** Begin Quoted passage **

14 October 2019

Vital Pensions Bill measures blocked as Treasury has ‘no vision for pensions’

4 min read

 
Steve Webb - Director of Policy

Steve Webb

Director of Policy, Royal London

Share

Measures in the proposed Pensions Bill to advance the pensions dashboard, strengthen the Regulator and enable new forms of pension provision are welcome, but key measures have been left out because of splits in government, according to Steve Webb, Director of Policy at Royal London.

DWP has been looking to advance policy in two important areas but their absence from the Pensions Bill shows that the Department has been blocked by the Treasury.

The first is the expansion of automatic enrolment, where DWP undertook a year-long review which concluded nearly two years ago.  This recommended that automatic enrolment should start at age 18 (rather than 22) and that mandatory contributions should apply to all earnings (rather than only applying to earnings above a ‘qualifying earnings’ floor).  These recommendations have been widely welcomed and accepted by DWP but Treasury opposition to the resultant rise in the cost of pension tax relief means that they are on hold.

The second key area is regulation of so-called ‘DB superfunds’ which would allow the consolidation of smaller final salary type pension schemes into larger vehicles.  DWP has consulted on regulation but the Treasury is concerned that these schemes might compete unfairly with insurers who sell bulk annuities to pension funds.  With no new statutory framework, the Pensions Regulator will now have to improvise a regulatory regime within its existing powers.

** End Quoted passage **
** Begin Provided data **

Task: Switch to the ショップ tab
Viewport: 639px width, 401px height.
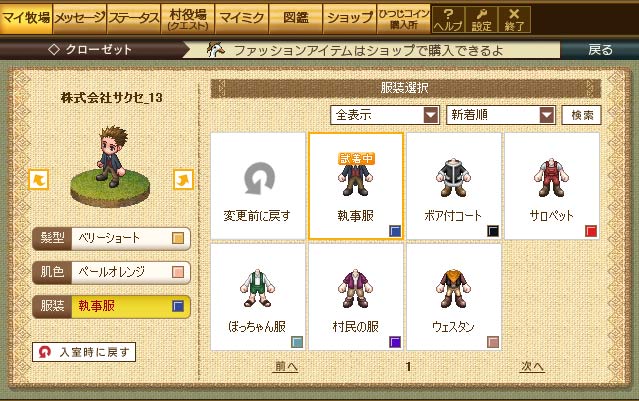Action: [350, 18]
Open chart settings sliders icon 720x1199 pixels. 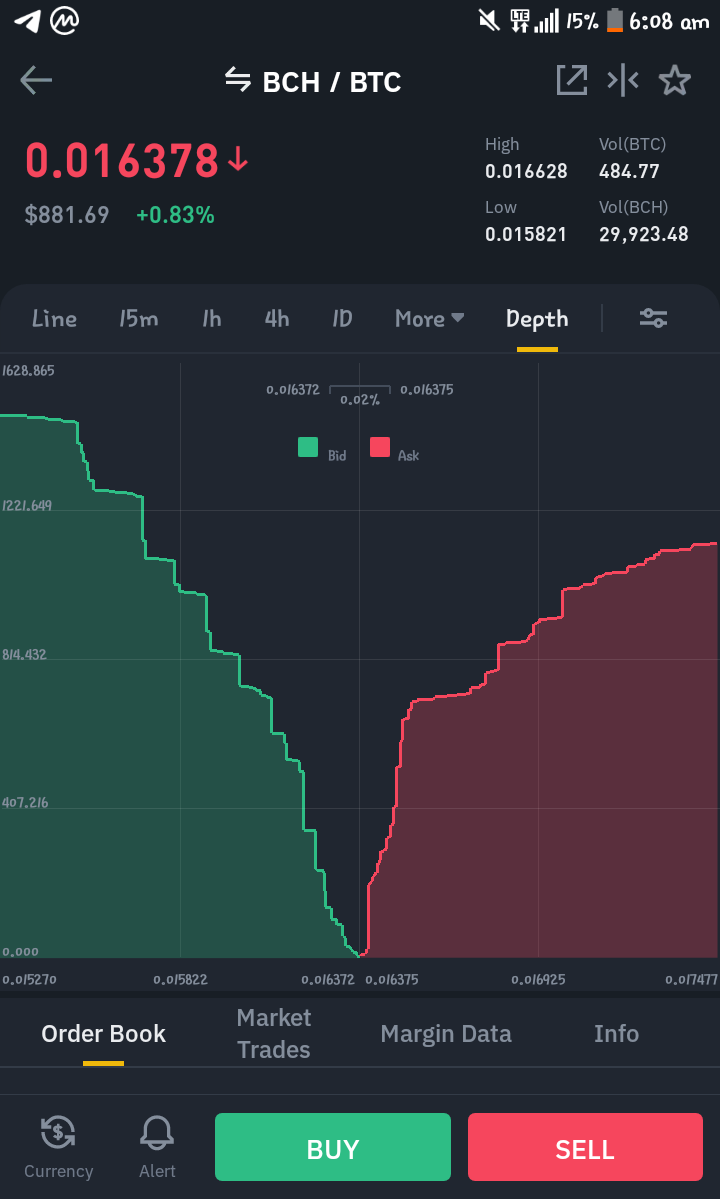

** End Provided data **

* _Direction 1_
Print the part of the Pensions Bill article between "Measures in the" and "at Royal London.", inclusive.
* _Direction 2_
In the Pensions Bill article, at what age did the DWP review recommend that automatic enrolment should start?

* _Written reply 1_
Measures in the proposed Pensions Bill to advance the pensions dashboard, strengthen the Regulator and enable new forms of pension provision are welcome, but key measures have been left out because of splits in government, according to Steve Webb, Director of Policy at Royal London.

* _Written reply 2_
Age 18, rather than 22.